# What you are asked to do:
Every line of the material is to be quoted verbatim, minus the pictures.

# Data for processing:
--- START ---

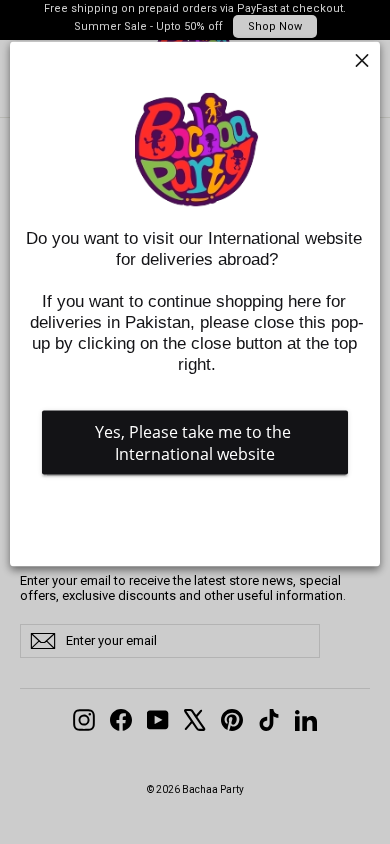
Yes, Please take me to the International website (195, 443)
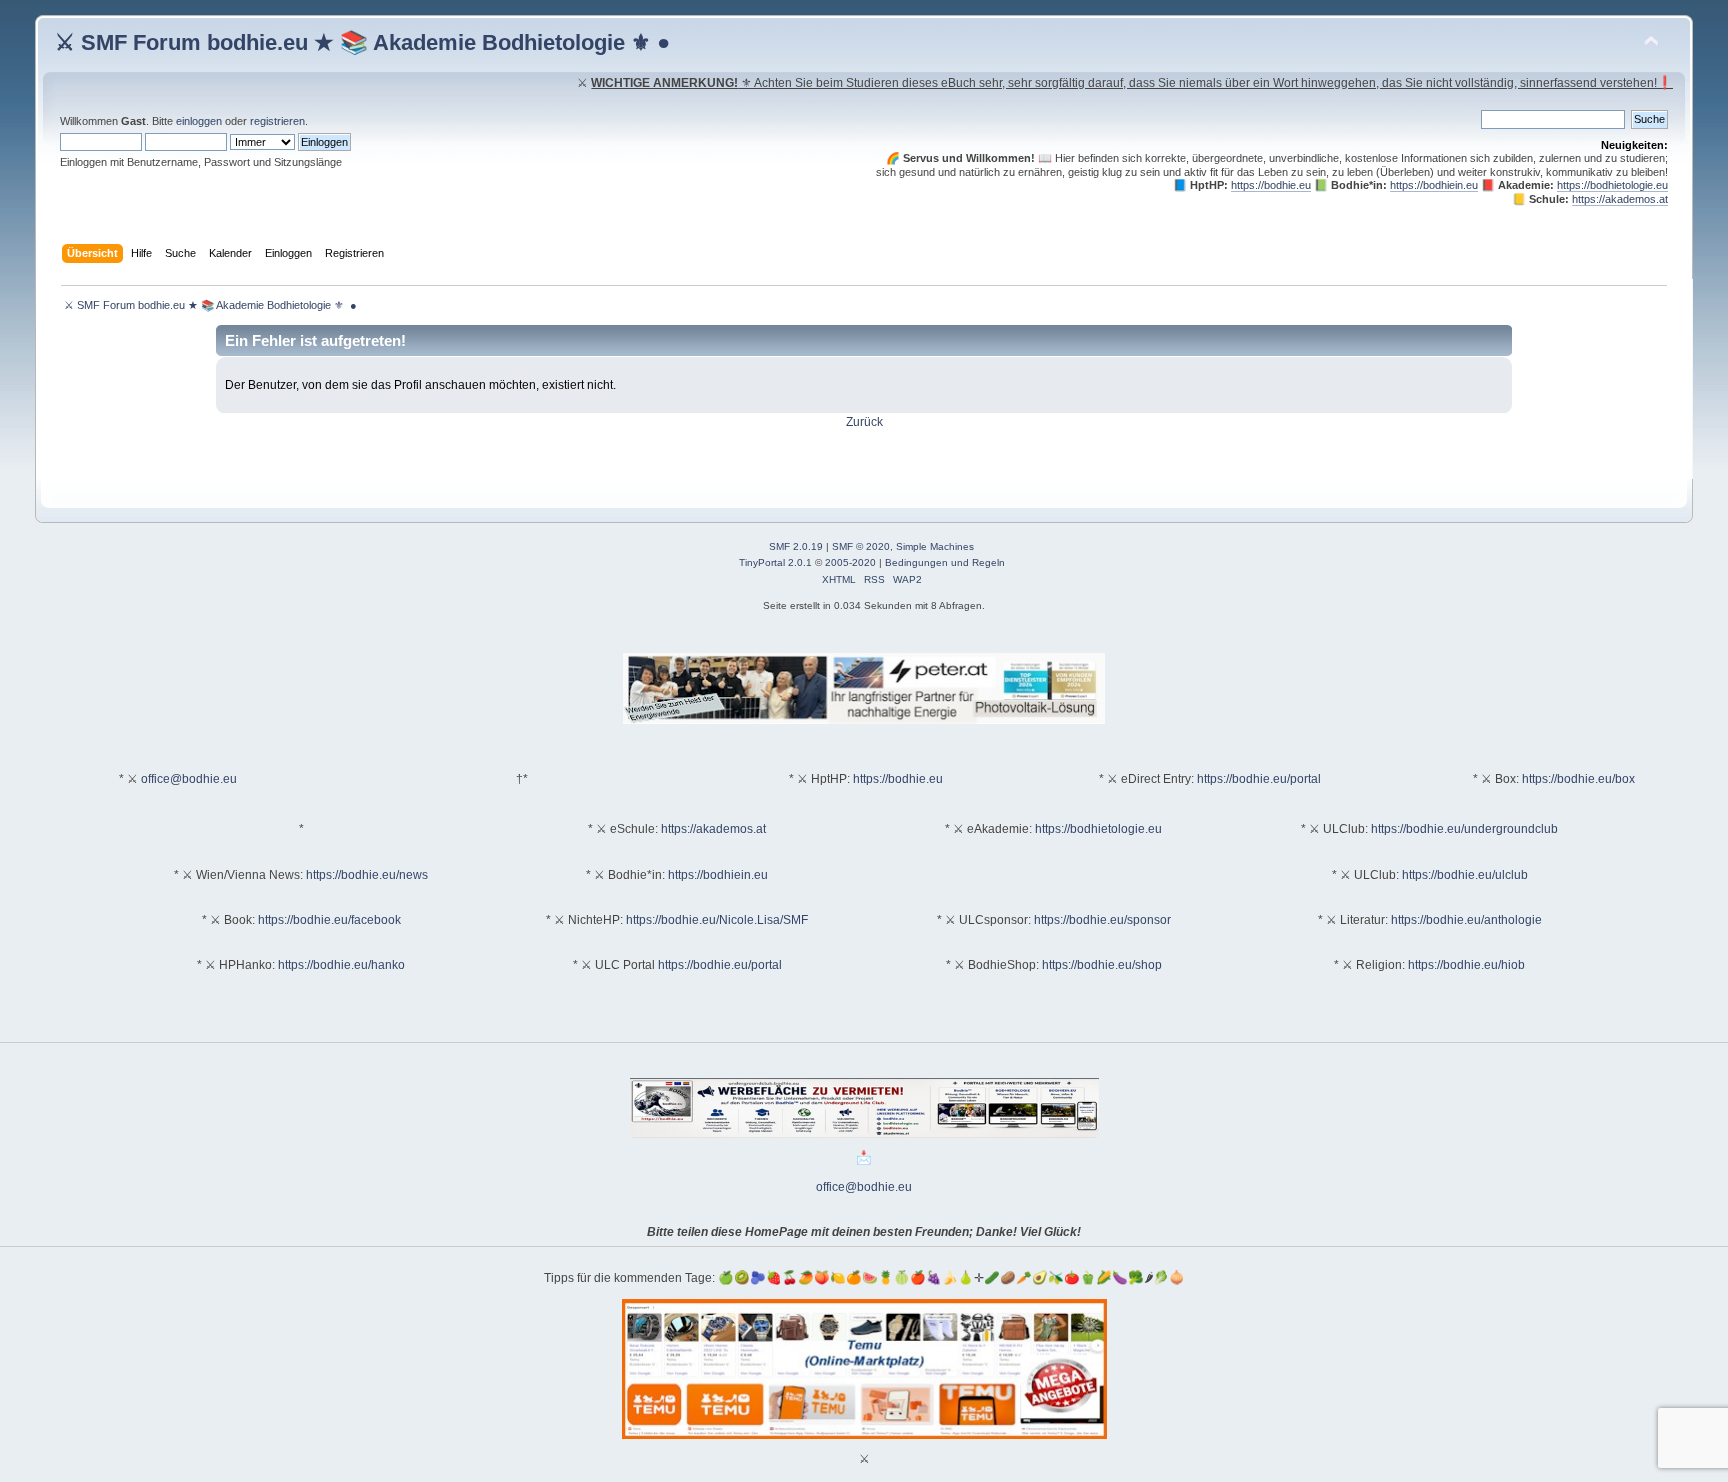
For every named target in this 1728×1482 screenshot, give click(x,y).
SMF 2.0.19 (796, 546)
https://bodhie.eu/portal (1259, 779)
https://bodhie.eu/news (367, 875)
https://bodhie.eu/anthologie (1466, 920)
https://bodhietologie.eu (1612, 185)
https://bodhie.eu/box (1578, 779)
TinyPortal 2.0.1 (775, 562)
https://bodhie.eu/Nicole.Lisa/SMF (717, 920)
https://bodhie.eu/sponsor (1102, 920)
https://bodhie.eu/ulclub (1465, 875)
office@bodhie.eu (189, 779)
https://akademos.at (1620, 199)
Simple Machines (935, 546)
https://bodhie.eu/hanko (341, 965)
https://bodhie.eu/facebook (329, 920)
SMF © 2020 (861, 546)
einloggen (199, 121)
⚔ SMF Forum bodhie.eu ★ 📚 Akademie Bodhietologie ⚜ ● (362, 42)
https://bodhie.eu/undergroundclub (1464, 829)
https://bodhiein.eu (1434, 185)
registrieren (277, 121)
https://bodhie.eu (1271, 185)
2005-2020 (850, 562)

--- END ---

# Exercise output:
Yes, Please take me to the International website (195, 443)
For every named target in this 1728×1482 screenshot, give click(x,y).
SMF 2.0.19 (796, 546)
https://bodhie.eu/portal (1259, 779)
https://bodhie.eu/news (367, 875)
https://bodhie.eu/anthologie (1466, 920)
https://bodhietologie.eu (1612, 185)
https://bodhie.eu/box (1578, 779)
TinyPortal 2.0.1 (775, 562)
https://bodhie.eu/Nicole.Lisa/SMF (717, 920)
https://bodhie.eu/sponsor (1102, 920)
https://bodhie.eu/ulclub (1465, 875)
office@bodhie.eu (189, 779)
https://akademos.at (1620, 199)
Simple Machines (935, 546)
https://bodhie.eu/hanko (341, 965)
https://bodhie.eu/facebook (329, 920)
SMF © 2020 (861, 546)
einloggen (199, 121)
⚔ SMF Forum bodhie.eu ★ 📚 Akademie Bodhietologie ⚜ ● (362, 42)
https://bodhie.eu/undergroundclub (1464, 829)
https://bodhiein.eu (1434, 185)
registrieren (277, 121)
https://bodhie.eu (1271, 185)
2005-2020 (850, 562)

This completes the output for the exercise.